▶ About this exercise:
Retype, exactly as written, every line from the one containing "Image resolution: width=980" through the last line of the records below, both included; skip the pictures.

(Stored data)
━━━
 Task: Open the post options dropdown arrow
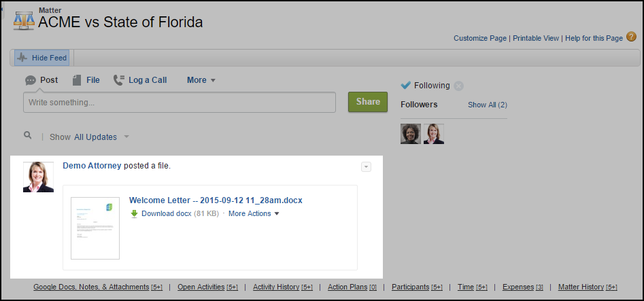(366, 166)
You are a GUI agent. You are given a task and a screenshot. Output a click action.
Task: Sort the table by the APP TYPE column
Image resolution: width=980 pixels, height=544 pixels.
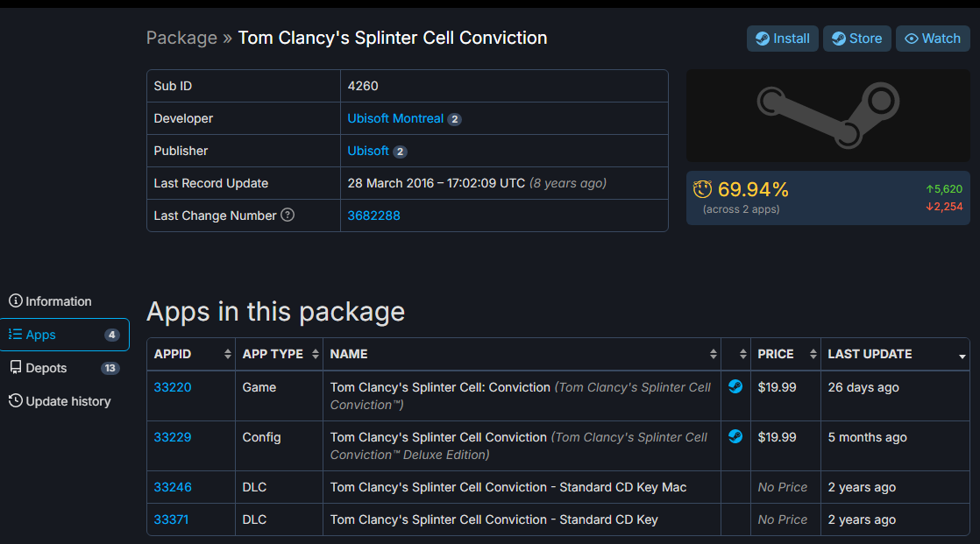[280, 354]
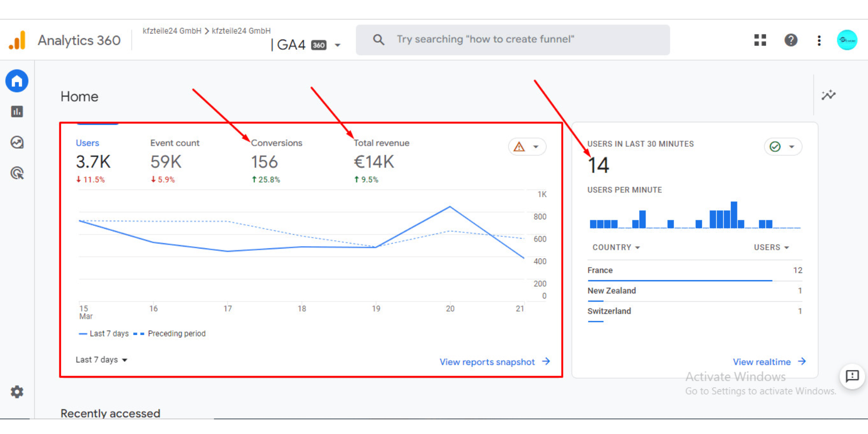Open the Insights sparkline icon

coord(828,95)
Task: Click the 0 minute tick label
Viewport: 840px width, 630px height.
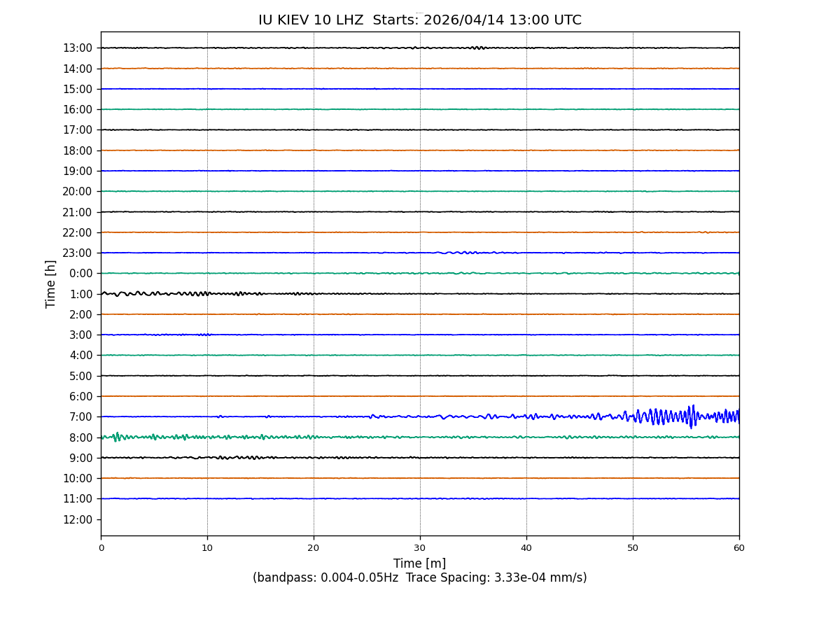Action: click(x=101, y=548)
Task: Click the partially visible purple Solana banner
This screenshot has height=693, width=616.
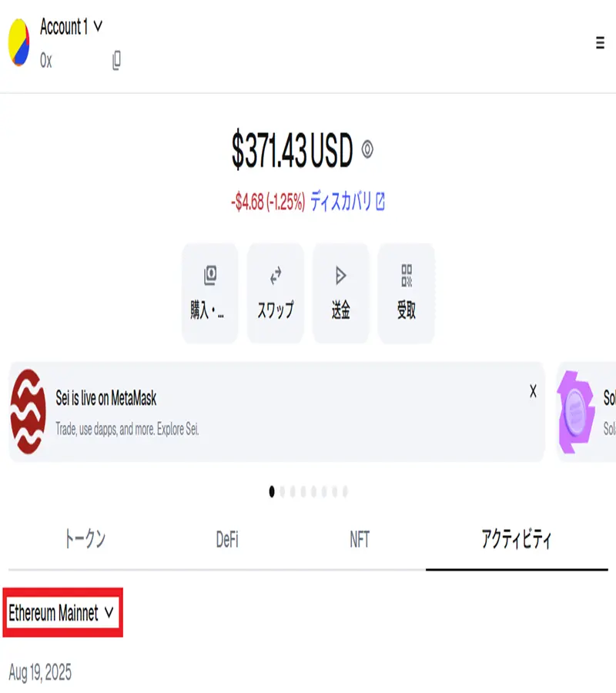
━━━
▶ The completed task:
Image resolution: width=980 pixels, height=544 pixels.
[280, 354]
Open the Insights sparkline icon

coord(828,95)
Task: Click the 0 minute tick label
Viewport: 840px width, 630px height.
Action: click(x=101, y=548)
Task: Click the partially visible purple Solana banner
This screenshot has height=693, width=616.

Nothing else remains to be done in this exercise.